By Mallory FalkJanuary 22, 2018 9:31 am

President Donald Trump took office a year ago promising to ramp up border security. New data from the Hope Border Institute and the Borderland Immigration Council shows the situation for asylum seekers has gotten worse. The U.S. can’t turn migrants away who express a fear of persecution. They’re legally entitled to a screening interview to see if they qualify for asylum. But new data shows asylum seekers are being denied those interviews, and being mistreated, both at the border and while in detention.

The report looks at asylum seekers in El Paso and southern New Mexico.
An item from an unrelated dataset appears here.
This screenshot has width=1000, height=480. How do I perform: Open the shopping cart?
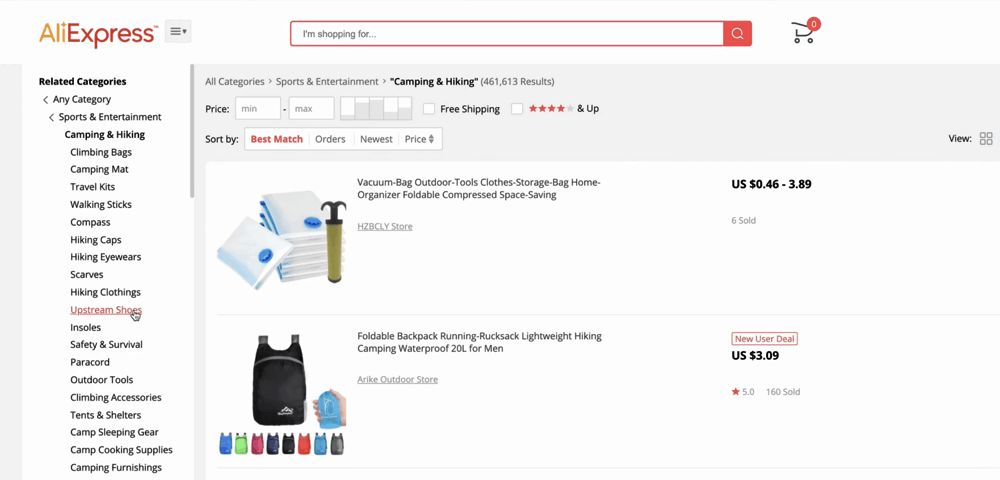803,33
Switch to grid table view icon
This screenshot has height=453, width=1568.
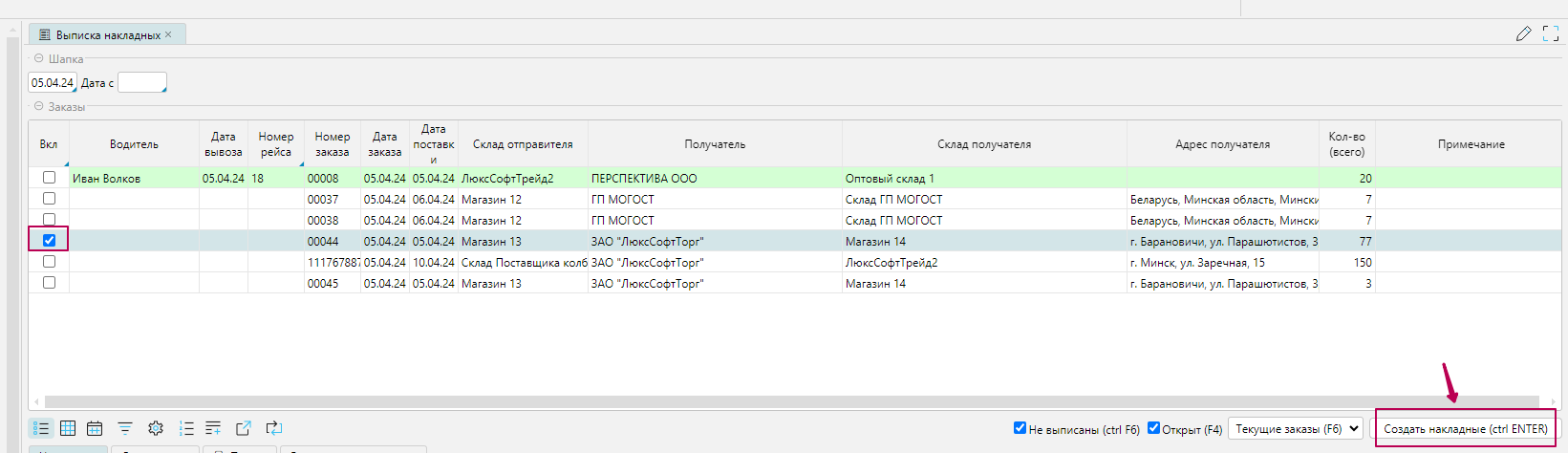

These are migrants who turned themselves in at the border, after fleeing violence and hunger in their home countries.

“What were abuses in other presidential administrations – prolonged detention, the separation of children from fathers and mothers at the border, the detention of pregnant women, the detention of journalists fleeing state-sanctioned violence – all these things have become just instruments in the toolbox of the Trump administration to trample on the human dignity of migrants and asylum seekers at the border,” says Dylan Corbett with Hope Border Institute, one of the El Paso-based groups behind the report.

His team, along with the Borderland Immigration Council, studied nearly 300 immigration cases, surveyed local legal advocates, and sat in on immigration court. Corbett says he found case after case of migrants facing serious obstacles when seeking asylum. Some were intimidated by border agents or improperly interviewed. Others were detained without access to legal services or medical care. Some were told Mexicans don’t qualify for asylum in the U.S., even though that’s not true.

In one case, a woman was separated from her 12-year-old daughter at the border; they were sent to different detention facilities, nearly 1,000 miles apart. The woman chose to withdraw her asylum case, so she could reunite with her child.

“Do I remain here, robbed of my dignity in prolonged detention, or do I go back to possibly die? And that is something that our clients are asking themselves on a daily basis,” says Linda Rivas, the executive director of Las Americas Immigrant Advocacy Center. She says asylum seekers increasingly face this kind of choice.

None of the practices outlined in the report are new. But researcher Camilo Perez-Bustillo, who helped write the report, says they’re happening much more frequently.

“Many of the patterns we identify here were present before the Trump administration, but the key thing is they have intensified and deepened since then. More isolated instances of abuse have become generalized practices,” Perez-Bustillo says.

And even if asylum seekers make it through detention, and manage to get legal counsel, their odds of winning refuge are slim. Even before Trump took office, El Paso had – and still has – one of the highest asylum denial rates in the country. In 2016, between 94 and 99 percent of applications in this region are denied.